OT: Re: FYA: http://heartbleed.com/

2014-04-08 Thread noah pugsley
On Tue, Apr 8, 2014 at 12:40 PM, Theo de Raadt wrote:

> > On Tue, Apr 08, 2014 at 15:09, Mike Small wrote:
> > > nobody  writes:
> > >
> > >> "read overrun, so ASLR won't save you"
> > >
> > > What if malloc's "G" option were turned on? You know, assuming the
> > > subset of the worlds' programs you use is good enough to run with that.
> >
> > No. OpenSSL has exploit mitigation countermeasures to make sure it's
> > exploitable.
>
> What Ted is saying may sound like a joke...
>
> So years ago we added exploit mitigations counter measures to libc
> malloc and mmap, so that a variety of bugs can be exposed.  Such
> memory accesses will cause an immediate crash, or even a core dump,
> then the bug can be analyed, and fixed forever.
>
> Some other debugging toolkits get them too.  To a large extent these
> come with almost no performance cost.

§ DATA SEGMENT:
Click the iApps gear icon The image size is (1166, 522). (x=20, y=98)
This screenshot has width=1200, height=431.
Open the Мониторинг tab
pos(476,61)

§ EXERCISE INSTRUCTIONS:
1. Condense the paragraph of the Heartbleed mailing-list excerpt that begins "So years ago we added" into a short bulleted list that keeps its main facts.
2. In the Heartbleed mailing-list excerpt, what two outcomes does the writer say such memory accesses will cause?
3. Continue the Heartbleed mailing-list excerpt from its final sentence, keeping the same quoted-reply format.

§ ANSWERS TO EACH TASK:
1.
- Years ago, exploit mitigation countermeasures were added to libc malloc and mmap.
- Their purpose is to expose a variety of bugs.
- Such memory accesses cause an immediate crash or even a core dump.
- The bug can then be analyzed and fixed permanently.

2. An immediate crash, or even a core dump.

3.
>
> But around that time OpenSSL adds a wrapper around malloc & free so
> that the library will cache memory on it's own, and not free it to the
> protective malloc.
>
> You can find the comment in their sources ...
>
> #ifndef OPENSSL_NO_BUF_FREELISTS
>  /* On some platforms, malloc() performance is bad enough that you can't
> just
>
>
> OH, because SOME platforms have slow performance, it means even if you
> build protective technology into malloc() and free(), it will be
> ineffective.  On ALL PLATFORMS, because that option is the default,
> and Ted's tests show you can't turn it off because they haven't tested
> without it in ages.
>
> So then a bug shows up which leaks the content of memory mishandled by
> that layer.  If the memoory had been properly returned via free, it
> would likely have been handed to munmap, and triggered a daemon crash
> instead of leaking your keys.
>
> OpenSSL is not developed by a responsible team.
>
>
>
Perhaps it's a great time to kickstart an OpenOpenSSL replacement, a la
bgpd, ospfd, smtpd et al? Now, I don't have the skills or the guts, but I
do have $5 on it. Anybody else?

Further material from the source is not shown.